• **Work instructions**:
Output the whole listing again, exactly as it reads.

[Start of section]

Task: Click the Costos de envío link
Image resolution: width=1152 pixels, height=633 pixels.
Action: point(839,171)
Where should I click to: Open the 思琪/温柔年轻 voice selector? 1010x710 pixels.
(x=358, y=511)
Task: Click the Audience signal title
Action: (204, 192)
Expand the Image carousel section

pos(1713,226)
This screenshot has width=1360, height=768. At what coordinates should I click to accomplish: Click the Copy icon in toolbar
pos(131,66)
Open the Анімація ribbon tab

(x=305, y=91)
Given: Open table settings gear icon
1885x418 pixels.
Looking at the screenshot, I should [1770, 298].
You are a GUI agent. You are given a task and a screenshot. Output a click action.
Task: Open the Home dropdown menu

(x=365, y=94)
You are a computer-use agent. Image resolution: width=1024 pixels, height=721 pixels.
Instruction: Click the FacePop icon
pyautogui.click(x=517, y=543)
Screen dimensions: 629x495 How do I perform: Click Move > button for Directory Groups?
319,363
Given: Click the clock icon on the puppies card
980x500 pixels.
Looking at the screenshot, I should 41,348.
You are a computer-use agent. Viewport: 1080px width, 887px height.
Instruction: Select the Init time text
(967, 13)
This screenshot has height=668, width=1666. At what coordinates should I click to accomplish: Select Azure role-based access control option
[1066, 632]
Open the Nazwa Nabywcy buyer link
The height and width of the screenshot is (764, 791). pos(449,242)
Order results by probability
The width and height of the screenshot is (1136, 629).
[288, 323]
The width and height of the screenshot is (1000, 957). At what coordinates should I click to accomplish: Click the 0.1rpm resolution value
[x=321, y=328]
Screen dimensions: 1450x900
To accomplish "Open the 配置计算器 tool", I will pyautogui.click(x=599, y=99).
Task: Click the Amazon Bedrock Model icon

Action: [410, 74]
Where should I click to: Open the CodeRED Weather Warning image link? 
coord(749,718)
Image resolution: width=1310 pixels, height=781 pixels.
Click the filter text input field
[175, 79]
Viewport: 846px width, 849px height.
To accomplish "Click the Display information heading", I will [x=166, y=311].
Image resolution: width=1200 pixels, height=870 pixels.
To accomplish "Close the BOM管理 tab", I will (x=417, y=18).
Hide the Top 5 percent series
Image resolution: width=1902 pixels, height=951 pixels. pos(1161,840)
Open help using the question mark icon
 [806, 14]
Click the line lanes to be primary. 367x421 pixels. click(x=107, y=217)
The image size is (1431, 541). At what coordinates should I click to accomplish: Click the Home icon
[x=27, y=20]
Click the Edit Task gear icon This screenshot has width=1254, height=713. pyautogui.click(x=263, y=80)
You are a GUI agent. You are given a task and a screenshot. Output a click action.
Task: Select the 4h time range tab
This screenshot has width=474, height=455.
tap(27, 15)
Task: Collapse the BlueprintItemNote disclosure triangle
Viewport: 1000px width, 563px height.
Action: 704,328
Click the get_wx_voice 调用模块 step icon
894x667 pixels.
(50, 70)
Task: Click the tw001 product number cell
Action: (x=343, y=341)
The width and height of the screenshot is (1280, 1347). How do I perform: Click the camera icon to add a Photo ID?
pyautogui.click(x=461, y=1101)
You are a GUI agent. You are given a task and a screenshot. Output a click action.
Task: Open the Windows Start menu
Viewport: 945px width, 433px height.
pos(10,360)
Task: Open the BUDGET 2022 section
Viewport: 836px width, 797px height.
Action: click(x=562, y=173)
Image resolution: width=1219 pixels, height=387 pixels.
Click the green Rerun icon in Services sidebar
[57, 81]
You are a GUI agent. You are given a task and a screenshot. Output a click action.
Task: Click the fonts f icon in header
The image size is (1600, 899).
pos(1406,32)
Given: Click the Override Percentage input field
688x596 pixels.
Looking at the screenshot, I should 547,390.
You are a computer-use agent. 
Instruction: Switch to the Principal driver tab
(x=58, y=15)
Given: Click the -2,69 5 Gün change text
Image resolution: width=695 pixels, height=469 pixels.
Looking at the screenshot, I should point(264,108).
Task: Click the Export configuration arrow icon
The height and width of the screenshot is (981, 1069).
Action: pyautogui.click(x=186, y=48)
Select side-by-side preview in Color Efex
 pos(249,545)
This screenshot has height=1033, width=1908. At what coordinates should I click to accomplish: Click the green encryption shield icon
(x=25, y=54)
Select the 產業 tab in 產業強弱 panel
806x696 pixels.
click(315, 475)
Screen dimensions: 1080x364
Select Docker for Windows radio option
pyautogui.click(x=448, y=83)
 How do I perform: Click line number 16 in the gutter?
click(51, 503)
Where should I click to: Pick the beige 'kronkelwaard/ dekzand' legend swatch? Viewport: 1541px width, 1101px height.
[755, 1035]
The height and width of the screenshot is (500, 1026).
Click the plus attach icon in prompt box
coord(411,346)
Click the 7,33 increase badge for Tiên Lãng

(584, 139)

[End of section]

• **Response to this exercise**:
Task: Click the Costos de envío link
Image resolution: width=1152 pixels, height=633 pixels.
Action: point(839,171)
Where should I click to: Open the 思琪/温柔年轻 voice selector? 1010x710 pixels.
(x=358, y=511)
Task: Click the Audience signal title
Action: (204, 192)
Expand the Image carousel section

pos(1713,226)
This screenshot has width=1360, height=768. At what coordinates should I click to accomplish: Click the Copy icon in toolbar
pos(131,66)
Open the Анімація ribbon tab

(x=305, y=91)
Given: Open table settings gear icon
1885x418 pixels.
Looking at the screenshot, I should [1770, 298].
You are a GUI agent. You are given a task and a screenshot. Output a click action.
Task: Open the Home dropdown menu

(x=365, y=94)
You are a computer-use agent. Image resolution: width=1024 pixels, height=721 pixels.
Instruction: Click the FacePop icon
pyautogui.click(x=517, y=543)
Screen dimensions: 629x495 How do I perform: Click Move > button for Directory Groups?
319,363
Given: Click the clock icon on the puppies card
980x500 pixels.
Looking at the screenshot, I should 41,348.
You are a computer-use agent. Viewport: 1080px width, 887px height.
Instruction: Select the Init time text
(967, 13)
This screenshot has height=668, width=1666. At what coordinates should I click to accomplish: Select Azure role-based access control option
[1066, 632]
Open the Nazwa Nabywcy buyer link
The height and width of the screenshot is (764, 791). pos(449,242)
Order results by probability
The width and height of the screenshot is (1136, 629).
[288, 323]
The width and height of the screenshot is (1000, 957). At what coordinates should I click to accomplish: Click the 0.1rpm resolution value
[x=321, y=328]
Screen dimensions: 1450x900
To accomplish "Open the 配置计算器 tool", I will pyautogui.click(x=599, y=99).
Task: Click the Amazon Bedrock Model icon

Action: [410, 74]
Where should I click to: Open the CodeRED Weather Warning image link? 
coord(749,718)
Image resolution: width=1310 pixels, height=781 pixels.
Click the filter text input field
[175, 79]
Viewport: 846px width, 849px height.
To accomplish "Click the Display information heading", I will [x=166, y=311].
Image resolution: width=1200 pixels, height=870 pixels.
To accomplish "Close the BOM管理 tab", I will (x=417, y=18).
Hide the Top 5 percent series
Image resolution: width=1902 pixels, height=951 pixels. pos(1161,840)
Open help using the question mark icon
 [806, 14]
Click the line lanes to be primary. 367x421 pixels. click(x=107, y=217)
The image size is (1431, 541). At what coordinates should I click to accomplish: Click the Home icon
[x=27, y=20]
Click the Edit Task gear icon This screenshot has width=1254, height=713. pyautogui.click(x=263, y=80)
You are a GUI agent. You are given a task and a screenshot. Output a click action.
Task: Select the 4h time range tab
This screenshot has width=474, height=455.
tap(27, 15)
Task: Collapse the BlueprintItemNote disclosure triangle
Viewport: 1000px width, 563px height.
Action: 704,328
Click the get_wx_voice 调用模块 step icon
894x667 pixels.
(50, 70)
Task: Click the tw001 product number cell
Action: (x=343, y=341)
The width and height of the screenshot is (1280, 1347). How do I perform: Click the camera icon to add a Photo ID?
pyautogui.click(x=461, y=1101)
You are a GUI agent. You are given a task and a screenshot. Output a click action.
Task: Open the Windows Start menu
Viewport: 945px width, 433px height.
pos(10,360)
Task: Open the BUDGET 2022 section
Viewport: 836px width, 797px height.
Action: click(x=562, y=173)
Image resolution: width=1219 pixels, height=387 pixels.
Click the green Rerun icon in Services sidebar
[57, 81]
You are a GUI agent. You are given a task and a screenshot. Output a click action.
Task: Click the fonts f icon in header
The image size is (1600, 899).
pos(1406,32)
Given: Click the Override Percentage input field
688x596 pixels.
Looking at the screenshot, I should 547,390.
You are a computer-use agent. 
Instruction: Switch to the Principal driver tab
(x=58, y=15)
Given: Click the -2,69 5 Gün change text
Image resolution: width=695 pixels, height=469 pixels.
Looking at the screenshot, I should point(264,108).
Task: Click the Export configuration arrow icon
The height and width of the screenshot is (981, 1069).
Action: pyautogui.click(x=186, y=48)
Select side-by-side preview in Color Efex
 pos(249,545)
This screenshot has height=1033, width=1908. At what coordinates should I click to accomplish: Click the green encryption shield icon
(x=25, y=54)
Select the 產業 tab in 產業強弱 panel
806x696 pixels.
click(315, 475)
Screen dimensions: 1080x364
Select Docker for Windows radio option
pyautogui.click(x=448, y=83)
 How do I perform: Click line number 16 in the gutter?
click(51, 503)
Where should I click to: Pick the beige 'kronkelwaard/ dekzand' legend swatch? Viewport: 1541px width, 1101px height.
[755, 1035]
The height and width of the screenshot is (500, 1026).
Click the plus attach icon in prompt box
coord(411,346)
Click the 7,33 increase badge for Tiên Lãng

(584, 139)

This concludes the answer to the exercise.